_ASSIGNMENT_. When the listing below reaches the line that has "Given: Click the server user avatar icon", start reproducing exactly; stop after the line that has "Viewport: 1194px width, 593px height.", and drop the pictures.

_WORKING DATA_.
= = =

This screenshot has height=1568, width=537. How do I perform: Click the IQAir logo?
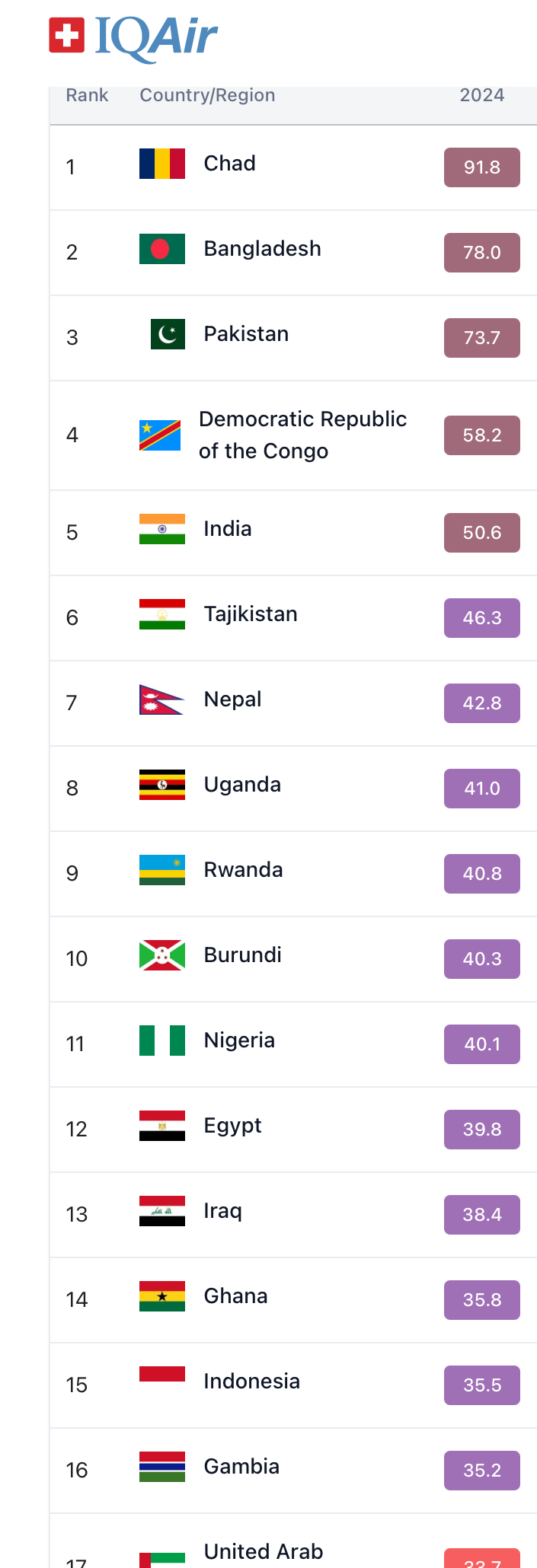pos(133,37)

= = =

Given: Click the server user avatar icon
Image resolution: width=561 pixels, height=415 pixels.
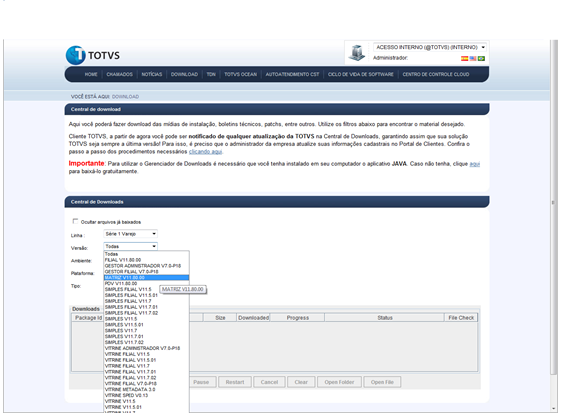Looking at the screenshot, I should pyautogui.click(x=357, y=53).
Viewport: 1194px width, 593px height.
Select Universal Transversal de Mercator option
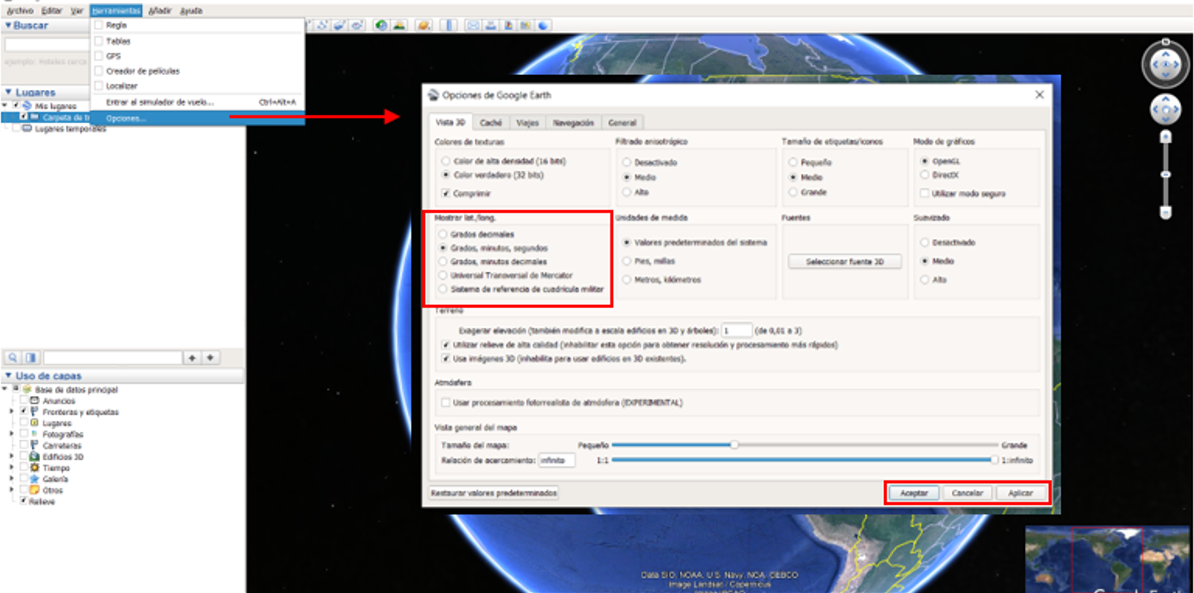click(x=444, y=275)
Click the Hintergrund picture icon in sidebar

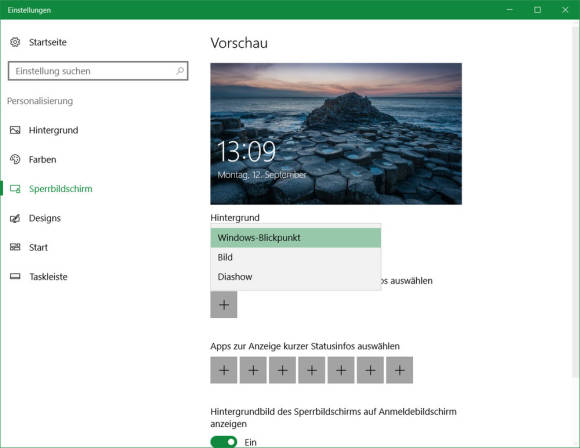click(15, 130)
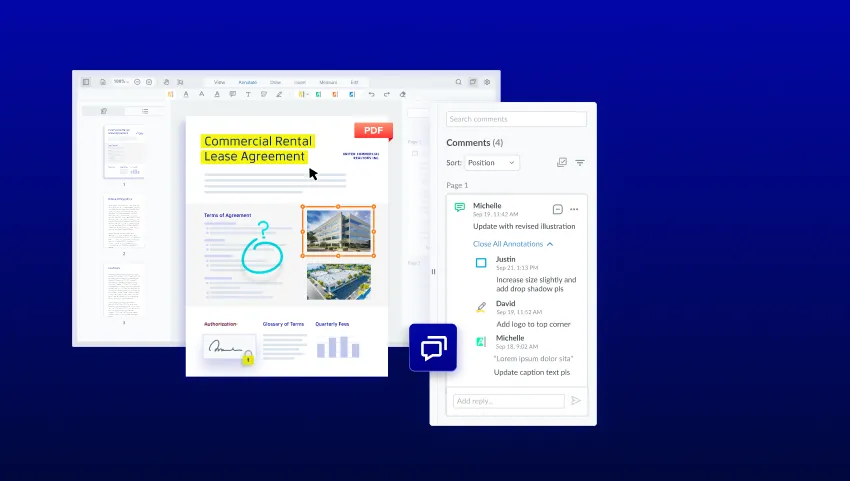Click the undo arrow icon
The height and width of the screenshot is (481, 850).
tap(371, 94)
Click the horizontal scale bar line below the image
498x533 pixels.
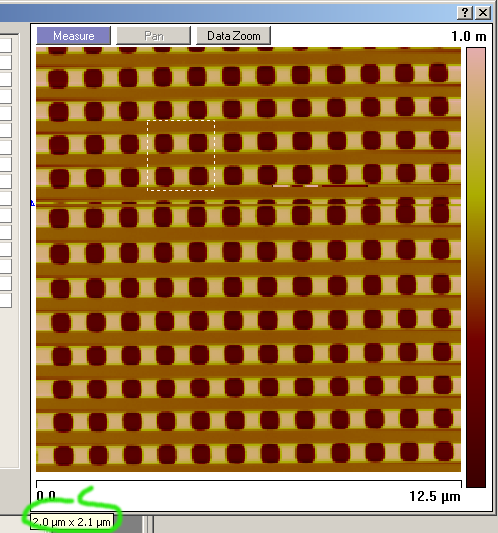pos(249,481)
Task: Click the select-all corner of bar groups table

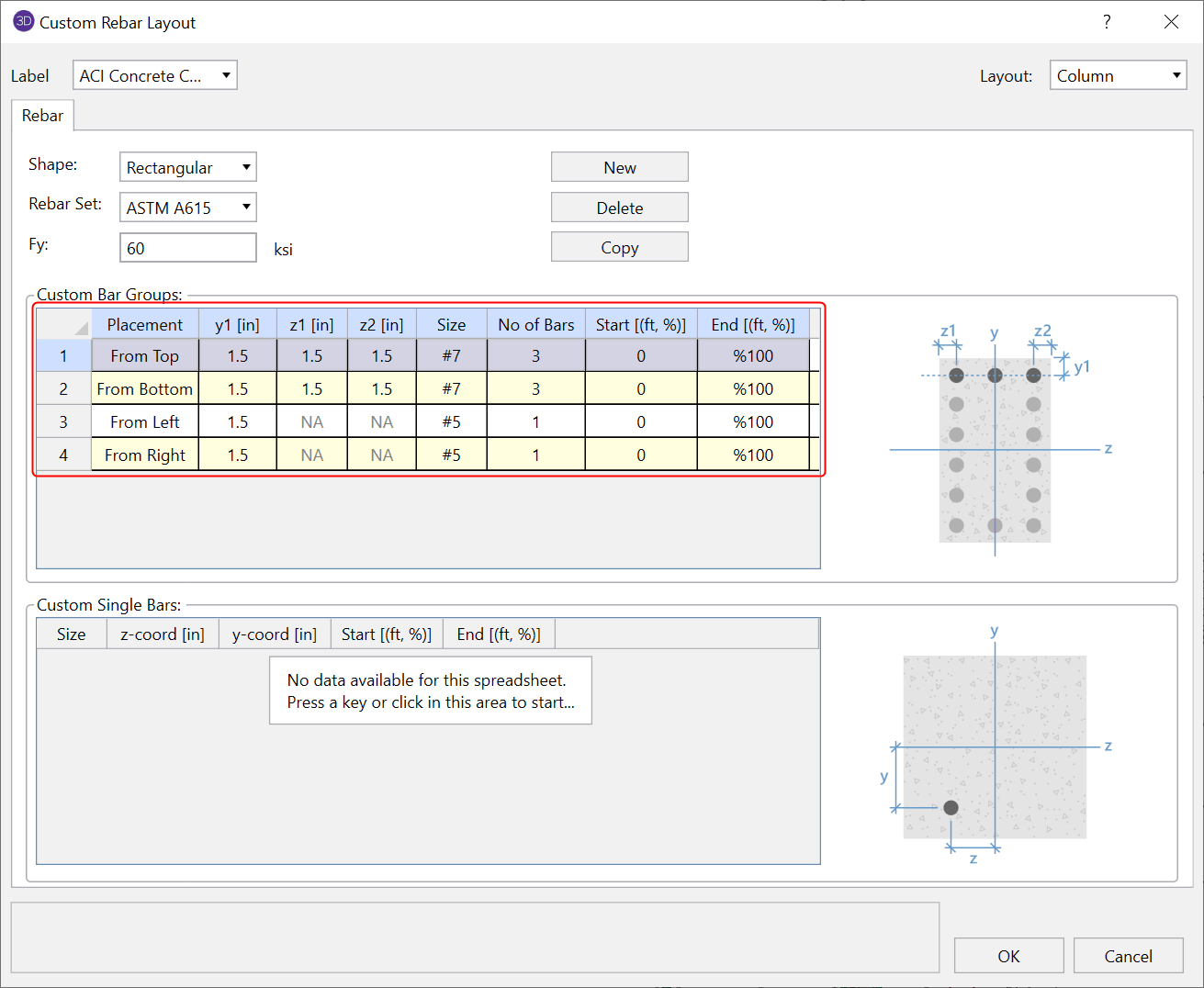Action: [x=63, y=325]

= = =

_TASK RESPONSE_.
Given: Click the server user avatar icon
Image resolution: width=561 pixels, height=415 pixels.
Looking at the screenshot, I should pyautogui.click(x=357, y=53).
Viewport: 1194px width, 593px height.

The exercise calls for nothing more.